Mirah could not ask herself another question—could not do anything else than put her cold trembling hands in her pocket for her portemonnaie and hold it out. Lapidoth grasped it at once, pressed her fingers the while, said, “Good-bye, my little girl—to-morrow then!” and left her. He had not taken many steps before he looked carefully into all the folds of the purse, found two half-sovereigns and odd silver, and, pasted against the folding cover, a bit of paper on which Ezra had inscribed, in a beautiful Hebrew character, the name of his mother, the days of her birth, marriage, and death, and the prayer, “May Mirah be delivered from evil.” It was Mirah’s liking to have this little inscription on many articles that she used. The father read it, and had a quick vision of his marriage day, and the bright, unblamed young fellow he was at that time; teaching many things, but expecting by-and-by to get money more easily by writing; and very fond of his beautiful bride Sara—crying when she expected him to cry, and reflecting every phase of her feeling with mimetic susceptibility. Lapidoth had traveled a long way from that young self, and thought of all that this inscription signified with an unemotional memory, which was like the ocular perception of a touch to one who has lost the sense of touch, or like morsels on an untasting palate, having shape and grain, but no flavor. Among the things we may gamble away in a lazy selfish life is the capacity for ruth, compunction, or any unselfish regret—which we may come to long for as one in slow death longs to feel laceration, rather than be conscious of a widening margin where consciousness once was. Mirah’s purse was a handsome one—a gift to her, which she had been unable to reflect about giving away—and Lapidoth presently found himself outside of his reverie, considering what the purse would fetch in addition to the sum it contained, and what prospect there was of his being able to get more from his daughter without submitting to adopt a penitential form of life under the eyes of that formidable son. On such a subject his susceptibilities were still lively.

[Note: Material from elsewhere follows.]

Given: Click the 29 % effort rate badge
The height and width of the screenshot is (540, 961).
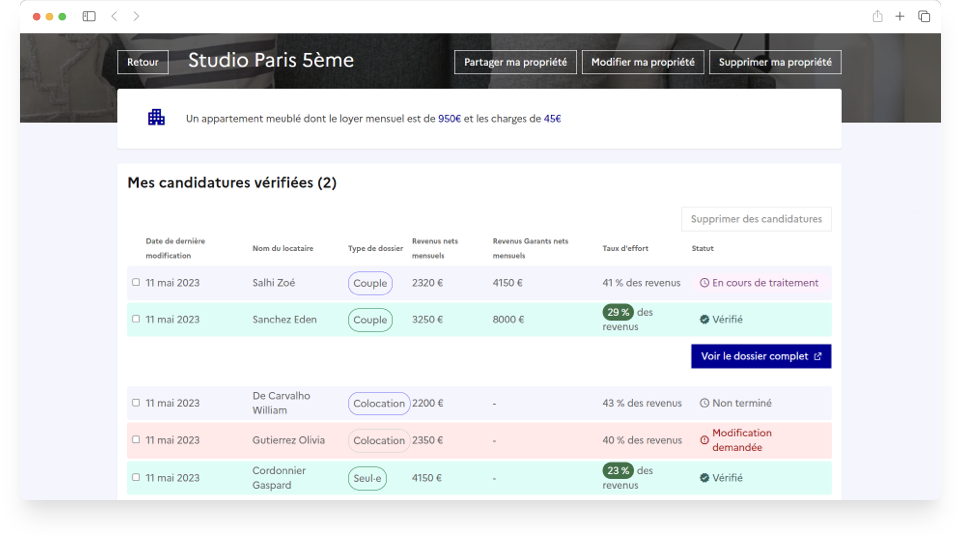Looking at the screenshot, I should coord(618,312).
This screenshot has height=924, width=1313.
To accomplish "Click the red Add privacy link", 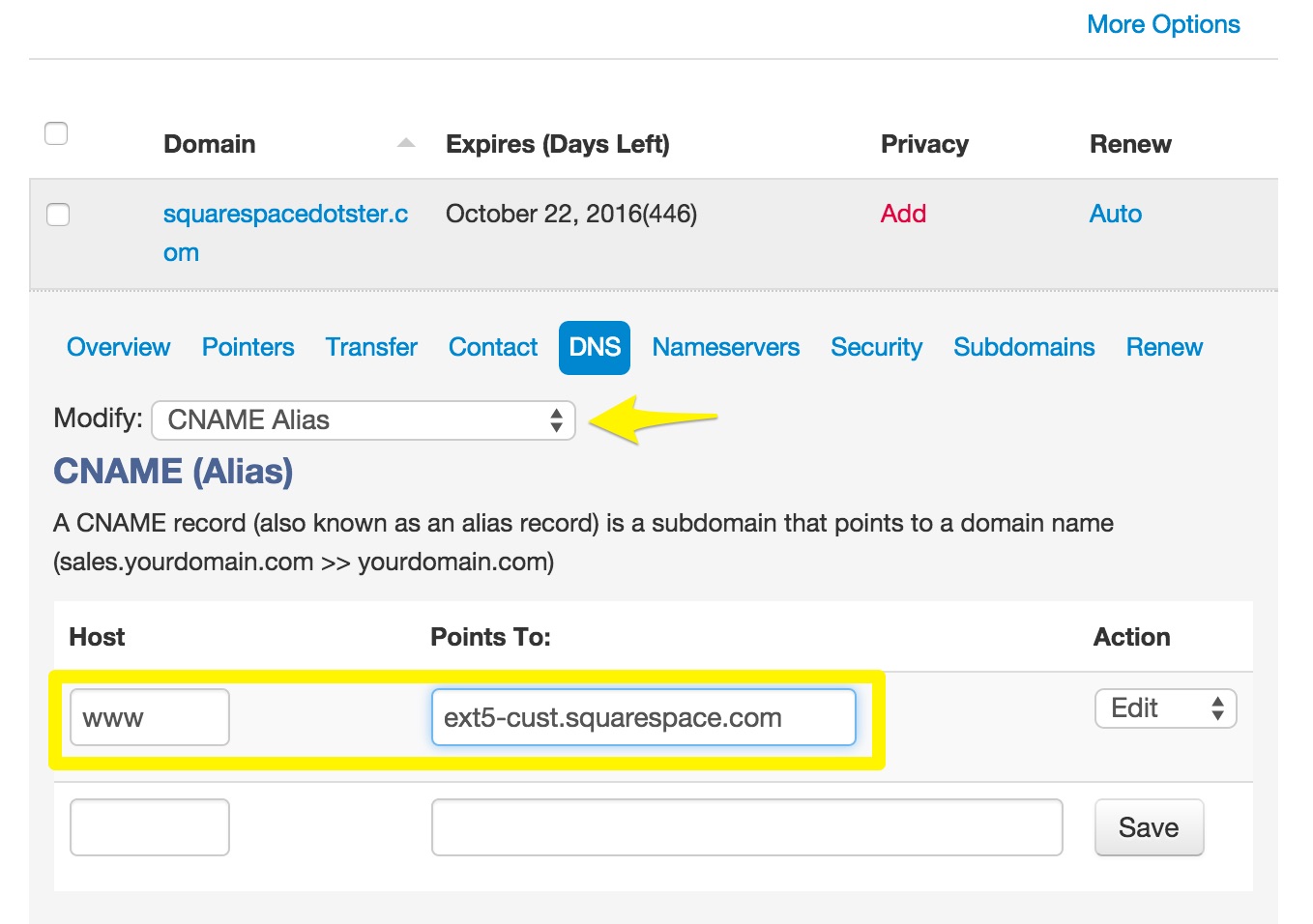I will [903, 215].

Meanwhile Mirah had entered the house with her power of reticence overcome by the cruelty of her pain. She found her brother quietly reading and sifting old manuscripts of his own, which he meant to consign to Deronda. In the reaction from the long effort to master herself, she fell down before him and clasped his knees, sobbing, and crying, “Ezra, Ezra!”

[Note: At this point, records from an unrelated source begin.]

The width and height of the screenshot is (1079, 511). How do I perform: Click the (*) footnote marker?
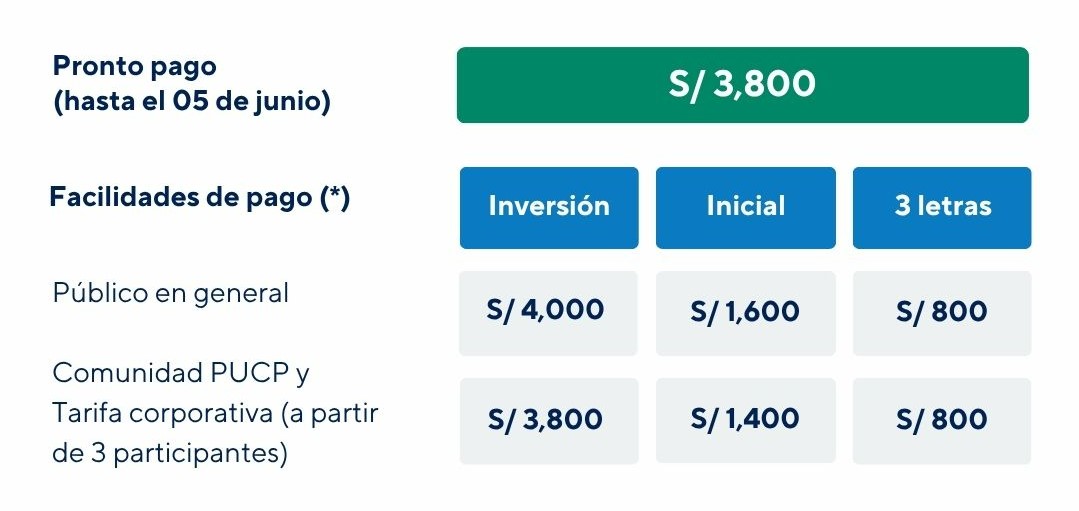334,197
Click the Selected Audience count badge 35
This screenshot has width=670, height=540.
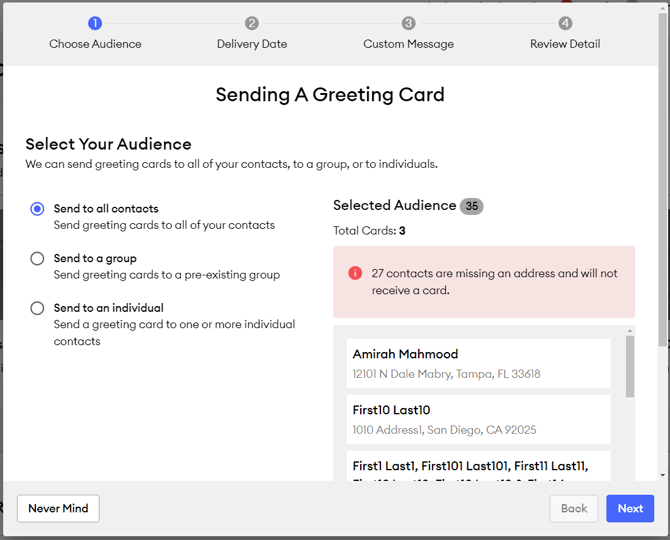(472, 206)
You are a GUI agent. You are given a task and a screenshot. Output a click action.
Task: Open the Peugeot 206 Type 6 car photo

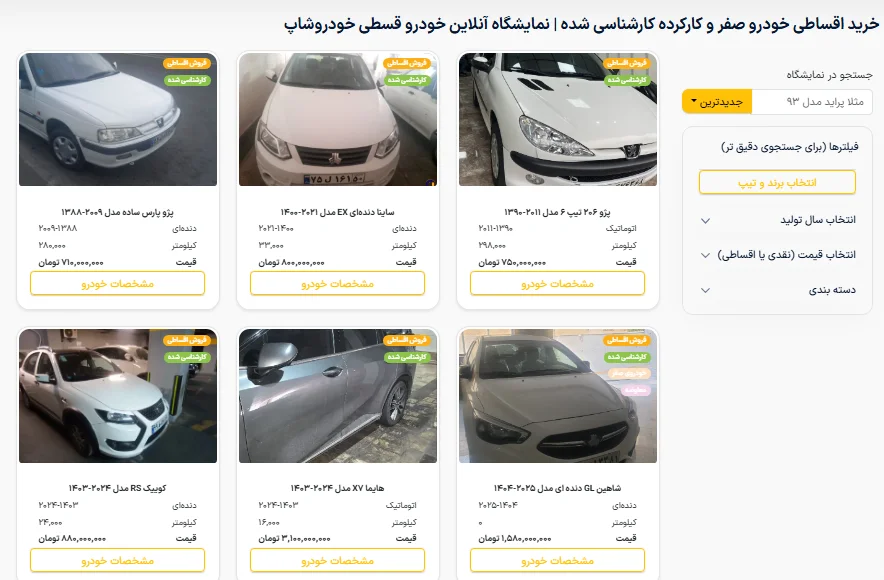[558, 119]
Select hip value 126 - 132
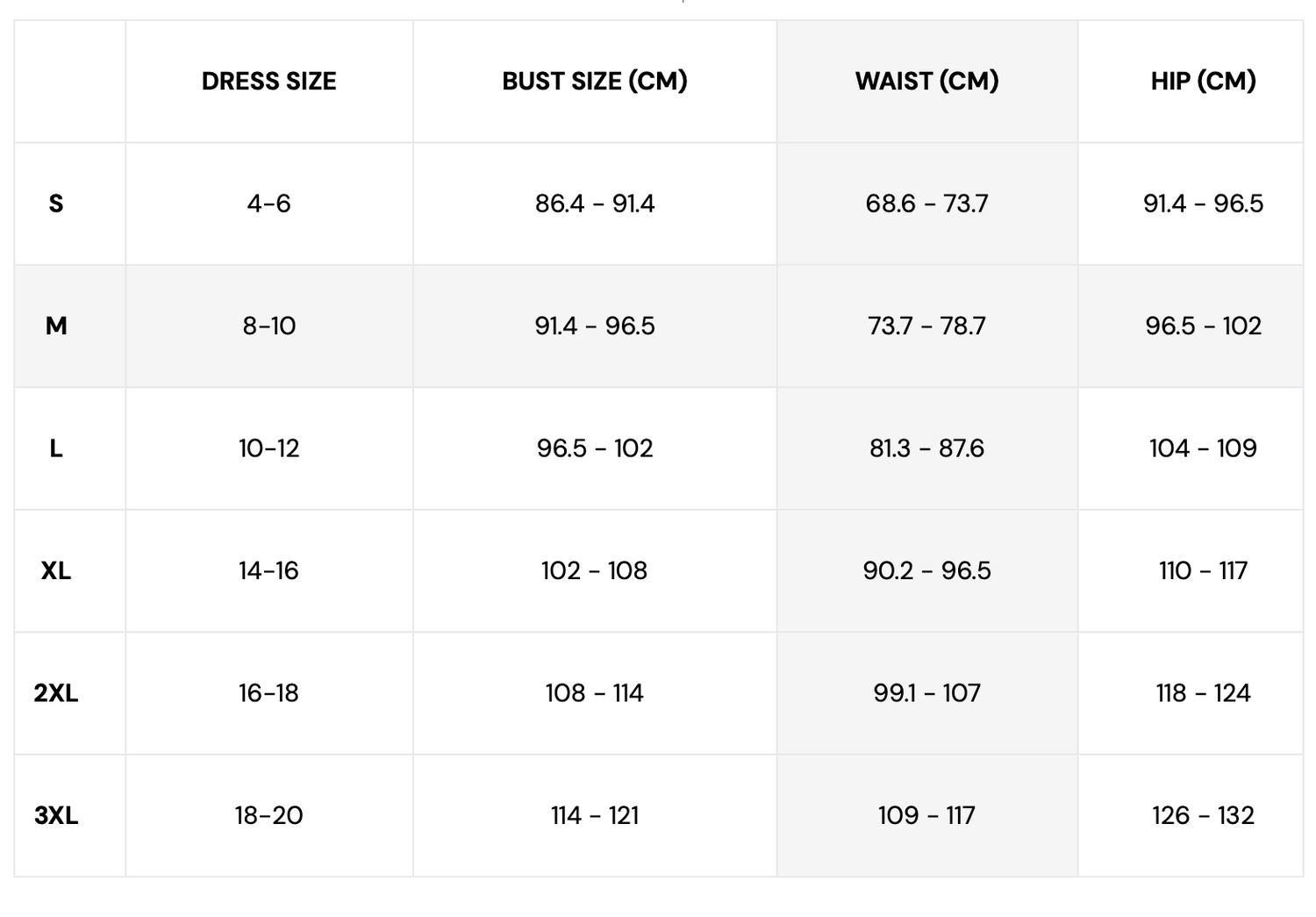1316x917 pixels. [x=1203, y=816]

He did not speak. His alarm for her spending itself on conceiving the cause of her distress, the more striking from the novelty in her of this violent manifestation. But Mirah’s own longing was to be able to speak and tell him the cause. Presently she raised her hand, and still sobbing, said brokenly—

“Ezra, my father! our father! He followed me. I wanted him to come in. I said you would let him come in. And he said No, he would not—not now, but to-morrow. And he begged for money from me. And I gave him my purse, and he went away.”

Mirah’s words seemed to herself to express all the misery she felt in them. Her brother found them less grievous than his preconceptions, and said gently, “Wait for calm, Mirah, and then tell me all,”—putting off her hat and laying his hands tenderly on her head. She felt the soothing influence, and in a few minutes told him as exactly as she could all that had happened.

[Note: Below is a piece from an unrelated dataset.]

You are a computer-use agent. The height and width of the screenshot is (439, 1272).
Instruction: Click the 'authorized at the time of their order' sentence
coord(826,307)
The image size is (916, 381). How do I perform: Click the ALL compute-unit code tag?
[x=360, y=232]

“He will not come to-morrow,” said Mordecai. Neither of them said to the other what they both thought, namely, that he might watch for Mirah’s outgoings and beg from her again.

“Seest thou,” he presently added, “our lot is the lot of Israel. The grief and the glory are mingled as the smoke and the flame. It is because we children have inherited the good that we feel the evil. These things are wedded for us, as our father was wedded to our mother.”

The surroundings were of Brompton, but the voice might have come from a Rabbi transmitting the sentences of an elder time to be registered in Babli—by which (to our ears) affectionate-sounding diminutive is meant the voluminous Babylonian Talmud. “The Omnipresent,” said a Rabbi, “is occupied in making marriages.” The levity of the saying lies in the ear of him who hears it; for by marriages the speaker meant all the wondrous combinations of the universe whose issue makes our good and evil.